> _TRECHO SELECIONADO_:
Há muito a celebrar e agradecer! Nestes anos todos, a CESE tem sido uma parceira importantíssima dos movimentos e organizações populares e pastorais sociais. Em muitos casos, o seu apoio foi e é decisivo para a luta, para a vitória da vida. Faz as exigências necessárias para os projetos, mas não as burocratiza nem as excede. O espírito solidário e acolhedor de seus agentes e funcionários faz a diferença. O testemunho de verdadeiro ecumenismo é uma das suas marcas mais relevantes! Parabéns a todos e todas que fazem a CESE! Vida longa!

> _INFORMAÇÕES APRESENTADAS_:
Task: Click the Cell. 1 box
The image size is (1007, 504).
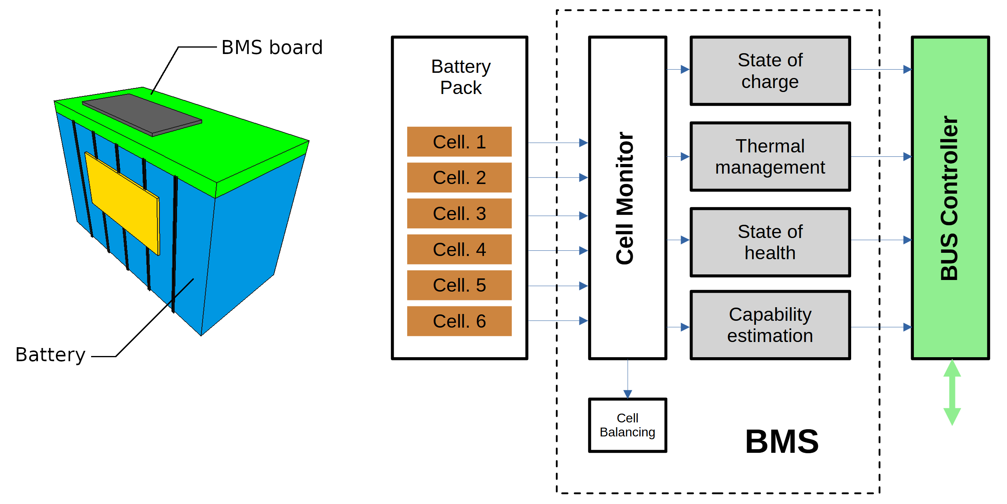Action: coord(459,142)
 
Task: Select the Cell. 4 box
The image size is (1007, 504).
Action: coord(459,249)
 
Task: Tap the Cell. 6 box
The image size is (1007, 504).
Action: coord(459,321)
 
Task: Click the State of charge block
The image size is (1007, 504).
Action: coord(770,71)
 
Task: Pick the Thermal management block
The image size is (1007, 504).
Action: coord(770,156)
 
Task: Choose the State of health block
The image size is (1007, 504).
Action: coord(770,242)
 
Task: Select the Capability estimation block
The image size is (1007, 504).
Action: coord(770,325)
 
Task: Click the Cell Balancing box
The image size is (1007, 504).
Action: coord(627,425)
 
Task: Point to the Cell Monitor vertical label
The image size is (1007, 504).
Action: coord(625,198)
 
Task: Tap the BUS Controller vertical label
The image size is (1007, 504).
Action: coord(949,198)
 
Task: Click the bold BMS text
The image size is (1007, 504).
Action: coord(782,442)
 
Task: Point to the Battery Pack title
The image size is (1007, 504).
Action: coord(461,77)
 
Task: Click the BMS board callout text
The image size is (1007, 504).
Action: coord(272,47)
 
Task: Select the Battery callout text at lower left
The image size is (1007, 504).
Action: coord(50,354)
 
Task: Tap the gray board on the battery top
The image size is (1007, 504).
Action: coord(142,114)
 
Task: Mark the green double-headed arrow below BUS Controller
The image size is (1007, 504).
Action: coord(952,392)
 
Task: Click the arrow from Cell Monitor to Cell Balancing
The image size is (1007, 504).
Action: coord(627,378)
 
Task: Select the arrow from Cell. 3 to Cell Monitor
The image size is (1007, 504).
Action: coord(558,216)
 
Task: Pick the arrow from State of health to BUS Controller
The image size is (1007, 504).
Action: coord(881,240)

> _PROPOSTA DE TRABALHO_:
Resuma em duas frases o trecho sobre a CESE. Os itens não têm relação com o trecho.

> _PROBLEMA RESOLVIDO_:
O trecho celebra a CESE como parceira importantíssima dos movimentos e organizações populares e das pastorais sociais, destacando que seu apoio foi e é, em muitos casos, decisivo para a luta. Afirma ainda que ela faz as exigências necessárias aos projetos sem burocratizá-las nem excedê-las, que o espírito solidário e acolhedor de seus agentes e funcionários faz a diferença e que o testemunho de verdadeiro ecumenismo é uma de suas marcas mais relevantes.